4. Let's add more test cases in the main method to specifically check zero and negative numbers. Modify the main method to include negative numbers:

       public static void main(String[] args) {
           int number1 = 8;
           int number2 = 12;
           int number3 = 1;
           int number4 = 0;
           int number5 = -4; // Test a negative number
           int number6 = -1; // Test another negative number
   
           System.out.println("--- Using Bitwise Approach ---");
           System.out.println(number1 + " is a power of two: " + isPowerOfTwo(number1));
           System.out.println(number2 + " is a power of two: " + isPowerOfTwo(number2));
           System.out.println(number3 + " is a power of two: " + isPowerOfTwo(number3));
           System.out.println(number4 + " is a power of two: " + isPowerOfTwo(number4));
           System.out.println(number5 + " is a power of two: " + isPowerOfTwo(number5));
           System.out.println(number6 + " is a power of two: " + isPowerOfTwo(number6));
   
           System.out.println("\n--- Using Loop Approach ---");
           System.out.println(number1 + " is a power of two: " + isPowerOfTwoLoop(number1));
           System.out.println(number2 + " is a power of two: " + isPowerOfTwoLoop(number2));
           System.out.println(number3 + " is a power of two: " + isPowerOfTwoLoop(number3));
           System.out.println(number4 + " is a power of two: " + isPowerOfTwoLoop(number4));
           System.out.println(number5 + " is a power of two: " + isPowerOfTwoLoop(number5));
           System.out.println(number6 + " is a power of two: " + isPowerOfTwoLoop(number6));
       }

5. Save the file (Ctrl+S or Cmd+S).

6. Compile the updated Java program:

   javac HelloJava.java

7. Run the compiled program:

   java HelloJava

   You should see output similar to this:

   --- Using Bitwise Approach ---
   8 is a power of two: true
   12 is a power of two: false
   1 is a power of two: true
   0 is a power of two: false
   -4 is a power of two: false
   -1 is a power of two: false
   
   --- Using Loop Approach ---
   8 is a power of two: true
   12 is a power of two: false
   1 is a power of two: true
   0 is a power of two: false
   -4 is a power of two: false
   -1 is a power of two: false

As you can see, both methods correctly identify that 0 and negative numbers are not powers of two.
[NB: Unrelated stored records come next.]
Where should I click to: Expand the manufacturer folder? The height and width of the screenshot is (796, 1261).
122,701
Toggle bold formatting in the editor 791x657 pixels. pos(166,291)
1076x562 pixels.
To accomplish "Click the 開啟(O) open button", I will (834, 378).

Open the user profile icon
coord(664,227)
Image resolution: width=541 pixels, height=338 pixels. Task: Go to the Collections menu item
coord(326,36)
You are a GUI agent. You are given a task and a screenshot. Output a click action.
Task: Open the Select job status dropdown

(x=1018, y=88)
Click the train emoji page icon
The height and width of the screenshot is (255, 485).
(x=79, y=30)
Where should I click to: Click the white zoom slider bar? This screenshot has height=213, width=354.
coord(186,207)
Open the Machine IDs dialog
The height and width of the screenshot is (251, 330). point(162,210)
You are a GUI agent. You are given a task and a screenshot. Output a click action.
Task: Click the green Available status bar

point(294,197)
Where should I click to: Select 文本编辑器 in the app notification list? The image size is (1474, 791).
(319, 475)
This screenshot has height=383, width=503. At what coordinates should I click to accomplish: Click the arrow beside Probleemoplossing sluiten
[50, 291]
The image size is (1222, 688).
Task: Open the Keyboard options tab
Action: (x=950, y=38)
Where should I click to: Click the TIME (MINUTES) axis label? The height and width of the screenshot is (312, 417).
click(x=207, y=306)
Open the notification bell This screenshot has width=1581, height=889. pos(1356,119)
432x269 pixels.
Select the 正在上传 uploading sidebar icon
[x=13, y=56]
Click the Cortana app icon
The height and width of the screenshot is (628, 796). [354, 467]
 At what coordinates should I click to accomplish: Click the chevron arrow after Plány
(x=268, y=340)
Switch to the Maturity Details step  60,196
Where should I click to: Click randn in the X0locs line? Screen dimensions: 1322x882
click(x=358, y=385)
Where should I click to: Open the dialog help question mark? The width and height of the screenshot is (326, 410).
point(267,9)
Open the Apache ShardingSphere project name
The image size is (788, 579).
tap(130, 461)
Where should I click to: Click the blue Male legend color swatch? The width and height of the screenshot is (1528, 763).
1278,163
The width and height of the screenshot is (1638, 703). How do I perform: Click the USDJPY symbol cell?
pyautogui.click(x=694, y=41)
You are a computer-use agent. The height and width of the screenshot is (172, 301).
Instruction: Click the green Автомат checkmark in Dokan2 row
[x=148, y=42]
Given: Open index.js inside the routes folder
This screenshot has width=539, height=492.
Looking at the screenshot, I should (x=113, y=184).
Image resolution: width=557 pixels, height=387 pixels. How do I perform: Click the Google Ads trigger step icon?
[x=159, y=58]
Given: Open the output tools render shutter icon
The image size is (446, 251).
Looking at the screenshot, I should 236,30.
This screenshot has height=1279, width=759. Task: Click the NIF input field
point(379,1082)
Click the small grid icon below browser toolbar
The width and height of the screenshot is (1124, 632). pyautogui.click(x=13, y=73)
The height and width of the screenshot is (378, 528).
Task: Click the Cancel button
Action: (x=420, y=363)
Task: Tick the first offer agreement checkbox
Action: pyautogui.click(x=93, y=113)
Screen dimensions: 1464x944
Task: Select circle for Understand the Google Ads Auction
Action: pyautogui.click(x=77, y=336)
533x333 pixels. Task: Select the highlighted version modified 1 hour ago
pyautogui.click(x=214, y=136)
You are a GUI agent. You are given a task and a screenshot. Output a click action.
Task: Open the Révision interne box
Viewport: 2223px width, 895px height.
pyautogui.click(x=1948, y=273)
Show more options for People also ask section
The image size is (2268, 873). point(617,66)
This confirms that our implementations are robust for all integer inputs.

Understanding edge cases like non-positive numbers is crucial in programming to ensure your code behaves correctly under all valid inputs.

Summary

In this lab, we learned how to efficiently check if a number is a power of two in Java using bitwise operations. We discovered that a positive number n is a power of two if and only if the result of the bitwise AND operation between n and n-1 is zero. This is due to the unique binary representation of powers of two. We implemented a Java function isPowerOfTwo utilizing this bitwise approach, which is generally more performant than loop-based methods.

We also explored testing this bitwise method and considered how to handle non-positive numbers, ensuring our check is robust for various inputs. This hands-on experience provided practical insight into applying bitwise operations for solving common programming problems.